Selected extract ▸
'''
18
Jan
2017
article

Firing an employee on probation – what you need to know

As an employer, taking on a new employee can be a source of both excitement and nerves. If all goes well, you add a capable member to your team and increase the list of things you can accomplish collectively. However, there is the possibility that this new employee may not be suitable for your workplace, and you may need to let them go during their probation period.

When the proverbial cookie crumbles, it’s worth knowing your rights and obligations, and those of your new employee, so that if you are required to terminate the employment, you can be sure it’s both lawful and respectful.

Probation defined

Put plainly, the probation period is a period during which an employee and an employer can consider each other’s suitability for the role and determine whether the employment relationship should continue. Employees on probation are permitted to receive the same minimum entitlements as those who are not on probation. This includes entitlements like wages and notice. Employees will also accrue annual leave and sick leave during this period because probation periods are normal periods of employment. The Fair Work Act of 2009 makes no distinction between periods of probation and non-probation.

An employer may, however, choose to offer only the basic statutory or legal entitlements to employees during the probation period and then add more generous, non-statutory entitlements once this period has been completed.

Required length

What some employers may not know is that there is actually no legal requirement to have a probation period.

It is, however, important to understand the difference between a probation period and the statutory minimum period of employment under the Fair Work Act.

The minimum period of employment in Australia is:

  • Employed in a small business for at least 12 months. A small business is defined as any business with fewer than 15 employees, calculated on a headcount of all employees who are employed on a regular and systematic basis; and
  • Employed in a larger business for at least six months.
'''
Recorded data ▸
'''
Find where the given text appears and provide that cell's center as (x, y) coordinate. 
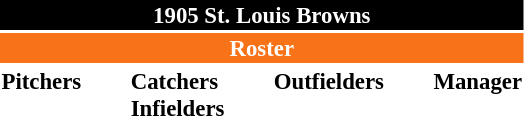
Roster (262, 48)
1905 St. Louis Browns (262, 15)
Extract the [x, y] coordinate from the center of the cell holding the provided text.  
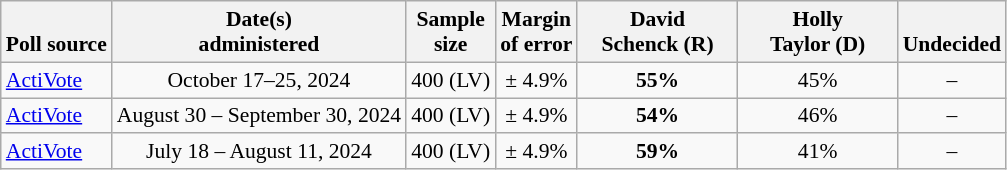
'''
Set problem 1 ▸
In the probation article, how does it define a small business?
Set problem 2 ▸
From the probation article, write out word for word the passage that begins with the words "An employer may, however, choose" and ends with "a probation period.".

Response 1 ▸
Any business with fewer than 15 employees, counted on a headcount of all employees employed on a regular and systematic basis.

Response 2 ▸
An employer may, however, choose to offer only the basic statutory or legal entitlements to employees during the probation period and then add more generous, non-statutory entitlements once this period has been completed.

Required length

What some employers may not know is that there is actually no legal requirement to have a probation period.